A couple of weeks ago I was attending a four-hour class with a cohort of amazing people I’ve been with for the past nine months and whom I feel extraordinarily close to. It’s also one of the most racially diverse communities I’ve been fortunate to be a part of. The class started with the instructors checking in on how everyone was doing (in the context of the death of George Floyd and the movement against racism and police violence that was rising across the world). After a pause, one woman had the courage to share what was in her heart. She spoke so calmly and so vulnerably for almost ten minutes about the depth of her anger, her pain and her despair. And that opened the door for others to share as well. Stories of what it’s been like for them to live in black bodies in America, and to live in fear of what could happen to their adult sons everyday. A couple of women also expressed that they were tired of taking on the burden of educating white people. I could understand this sentiment and it also made me self-conscious about speaking up…afraid to expose my ignorance; for each time someone spoke I was learning something, awakening more and more to the reality that I thought I had understood but that was becoming much more personal and piercing.
I wear two bracelets on my right wrist. On one of them is written NOT THIS BODY to help remind me of my spiritual reality…that I’m not this body, I’m not this mind, I’m not this ego…that I am the soul, I am spirit, I am consciousness. As I was listening to the intense sharing that was happening in class, I kept looking down at my bracelet and thinking, we may not be these bodies, but these bodies cause us so much suffering. The Bhagavad Gita explains that the root of all suffering is our misidentification with the body, and that is partially what I was thinking about. What I was also thinking about is how whether I’m born in a black body, or a white body, or a brown body is the cause of so much additional suffering in this world. How can the message that we’re not these bodies resonate with anyone for whom the color of their bodies has determined so much? The understanding that we are not these bodies is not meant to make us indifferent to the suffering and injustice that’s been going on for so long, nor to free us from the responsibility to do something about it.

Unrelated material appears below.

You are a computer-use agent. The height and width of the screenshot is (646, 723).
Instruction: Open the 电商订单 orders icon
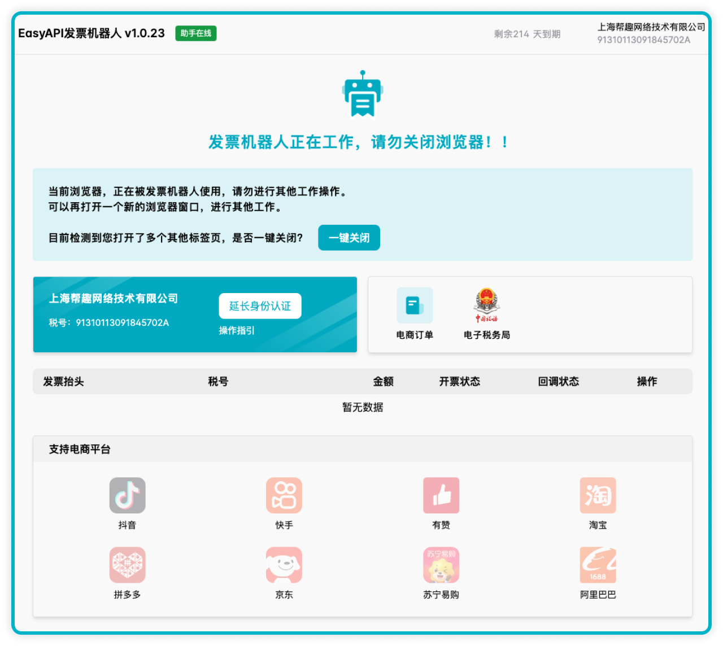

On the other bracelet I wear is written NIMITTA MATRAM (except the last M was left off), which means “just become an instrument” in Sanskrit. All four of us at Upbuild wear this same bracelet because it represents our aspiration to be instruments of Krishna, instruments of service. I believe in service, I believe in the goodness of people, I believe in dignity for all people, and I believe in justice. As I was listening in class, I was also feeling a strong determination to act on my values and beliefs. It’s been too easy for me in the past to feel enraged and then simply revert back to remaining comfortable in my own bubble over time. I don’t know right now what the full extent of my actions will look like but it has started with helping to fund some of the organizations that are working to support the black community and this movement right now; investing time teaching our 6-year-old twins about George Floyd, racism, protests and justice; and educating myself (dramatically expanding my social media sources, constructing a new reading list, forming an anti-racist group at our kids’ school, marching in our neighborhood protest, and discussing everything). I know there’s a lot more. But it starts with seeing my own biases more clearly. I have a lot of work to do.
The Bhagavad Gita describes that the spirit in each of us originates from the same source, and therefore we are all brothers and sisters no matter what the color of our bodies. We must serve each other with this understanding in mind. And in the midst of everything that’s going on right now, let us not forget the Gita’s foundational instruction that we are much more than these bodies we occupy. Because as long as we continue to live from a material, bodily perspective, we will eternally be subjected to one type of suffering or another.
I didn’t have the benefit of being exposed to these teachings (especially the latter) as a child, and it’s a daily battle to try to unlearn 40 years of conditioning. So I’ve been exposing my children to these teachings since they could speak in the hopes that they grow up with an obligation to help create a world where people don’t experience unnecessary suffering because of the color of their bodies, and simultaneously that my children’s understanding that we are not these bodies is more self-evident so that their actions spring from a place that is powerful and contagious.